General anesthesia, muscular relaxation, careful fixation of the patient's head on a firm head support, and avoidance of unnecessary patient manipulation are essential for safe intracranial 3D road-mapping, but slight misalignment of the 3D volume is unavoidable in lengthy procedures, e.g. when airway care is necessary. If the patient has moved, with syngo iPilot it is not necessary to acquire a new 3D data set in order to re-establish an exact anatomical alignment. Correction for patient movement can be done either by a quick manual adjustment of anatomical landmarks using the syngo iPilot joystick, or by doing an automatic image based re-registration of the 3D volume (socalled "Adjust to Patient" functionality).

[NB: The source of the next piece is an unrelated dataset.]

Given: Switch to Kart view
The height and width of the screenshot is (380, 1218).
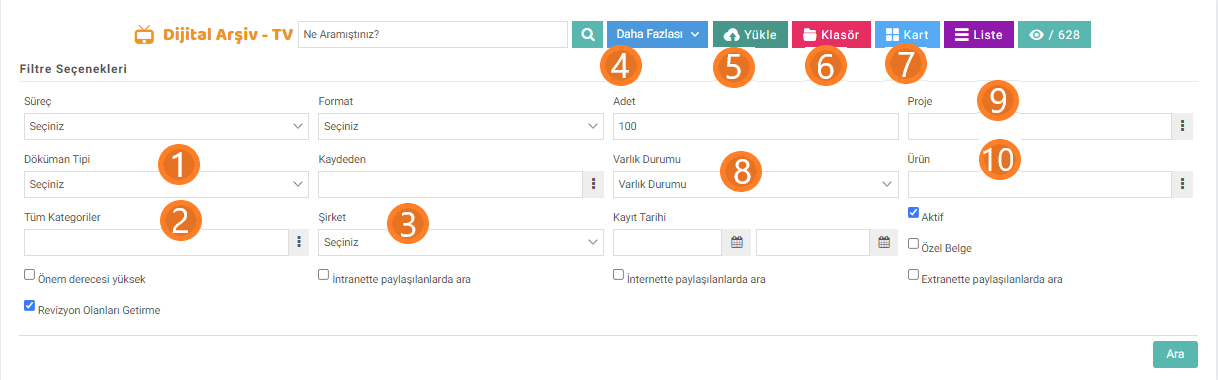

It has been proposed that 3D road-mapping potentially shortens intervention time and reduces the number of DSA runs, fluoroscopy time and amount of contrast media used in a procedure 1,2, but on closer scrutiny such considerations are pointless because these factors rely to a large extent on the interventionist's experience and technique. However, two aspects of this problem still seem worth discussing. First, in current practice a 3D RA acquisition of the vessel tree focused on the target lesion is done routinely in most cases for diagnostic purposes as well as for reference during the procedures. Thus, no extra amount of contrast agent and no extra radiation dose to the patient are necessary to obtain the 3D RA run to be used for roadmapping as far as this image acquisition would be part of the procedural routine. Otherwise, the 3D run adds to the procedural contrast agent and radiation load. Second, while the possibility to use a 2D vascular road-map for image fusion and not only plain fluoroscopy is a especially helpful tool in syngo iPilot that can potentially shorten fluoroscopy time and the number of DSA runs to check the ongoing procedure, contrast agent has to be used as usual to obtain the 2D vascular road-map.
A last word on operator-dependent decisions: 3D road-mapping should be reserved not only for the cases when it is feasible, but also for the cases in which it brings benefits. It probably does not provide any advantage in the treatment of cerebral aneurysms or AVMs with plain configuration that do not pose difficulties in finding good working projections, and when the navigation of microcatheters is undemanding, for example in most carotid siphon aneurysms at the origin of the posterior communicating artery. Moreover, this technique should not be attempted when acquisition of an optimum 3D data set is impractical, for example in cerebral AVMs presenting with extremely high-flow arteriovenous fistulous components.